## 演習の目的
鍵開け業者に関する本文のうち、「4. 一通りヒアリングに答え」から「作業費用が見積もられました。」まで（両端を含む）を、一字一句変えずに出力せよ。

## 抽出テキスト
....
鍵の開錠・修理に関する8つのウェブサイト(消費者への注意喚起リリースはこちらをご確認ください)を運営する事業者(以下、鍵開け業者)に、消費者庁は業務停止命令を出しました。また、これらのサイトが名称や電話番号などを変更して同じような広告をする可能性があるので、私たちが間違って利用して被害が拡大しないように、同時に異例の注意喚起が行われました。

この鍵開け業者の事例から、私たちが覚えておくべき重要な教訓を導きます。

今回の鍵開け業者とはどんな流れで取引されたの?

では、カギをなくして途方に暮れるAさん(仮)が、スマホを使って鍵開け業者に依頼する流れを見てみましょう。

  1. 自宅前でカギがない事に気づいたAさん。ポケットからカバンから全ての可能性がありそうな場所をまさぐってみたけどカギは見当たらず。落としたのか、どこかに置き忘れたのか定かではないけれど、ひとまず部屋に入らないと話が進まないと、鍵屋を呼ぶことを決意します。
  2. 手元にあるスマホで検索。出てきた検索結果の最初の方からサイトを確認して、掲載された金額などを確認して安くて信頼できそうと思った『鍵開け業者』に電話をかけました。
  3. 電話はコールセンターにつながり、鍵の種類やブランド、メーカー、形状など準備に必要な内容のヒアリングに答えていきます。
  4. 一通りヒアリングに答えたところで、Aさんはおおよその金額を訪ねてみたところ、電話の応対者から「費用については現場で作業員が実際の鍵の状態を見て見積もりする」ことを説明されます。金額については何度尋ねても同じ答えしか返ってきません。
  5. 仕方なく同意し現場に来てもらう事を依頼すると、電話での対応はそこで終了しました。あとは現場に作業員さんが到着するのを待ちます。
  6. 作業員さんが現着。作業員さんは対象の錠を確認した後、その場で見積もりを作成しました。サイトには数千円と記載されていたにもかかわらず、10万円越えの作業費用が見積もられました。
....
## 提供データ
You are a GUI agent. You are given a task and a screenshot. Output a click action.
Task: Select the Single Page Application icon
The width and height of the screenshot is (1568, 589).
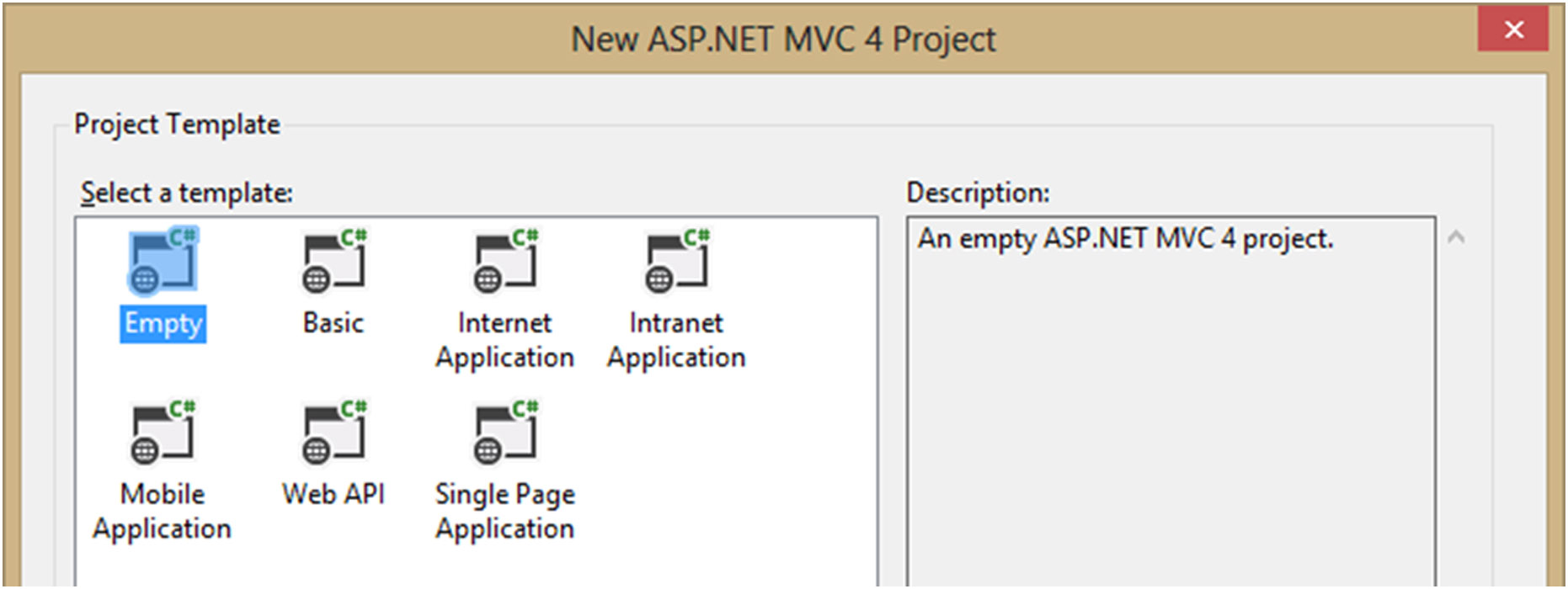pyautogui.click(x=505, y=433)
....
## 結果
4. 一通りヒアリングに答えたところで、Aさんはおおよその金額を訪ねてみたところ、電話の応対者から「費用については現場で作業員が実際の鍵の状態を見て見積もりする」ことを説明されます。金額については何度尋ねても同じ答えしか返ってきません。
  5. 仕方なく同意し現場に来てもらう事を依頼すると、電話での対応はそこで終了しました。あとは現場に作業員さんが到着するのを待ちます。
  6. 作業員さんが現着。作業員さんは対象の錠を確認した後、その場で見積もりを作成しました。サイトには数千円と記載されていたにもかかわらず、10万円越えの作業費用が見積もられました。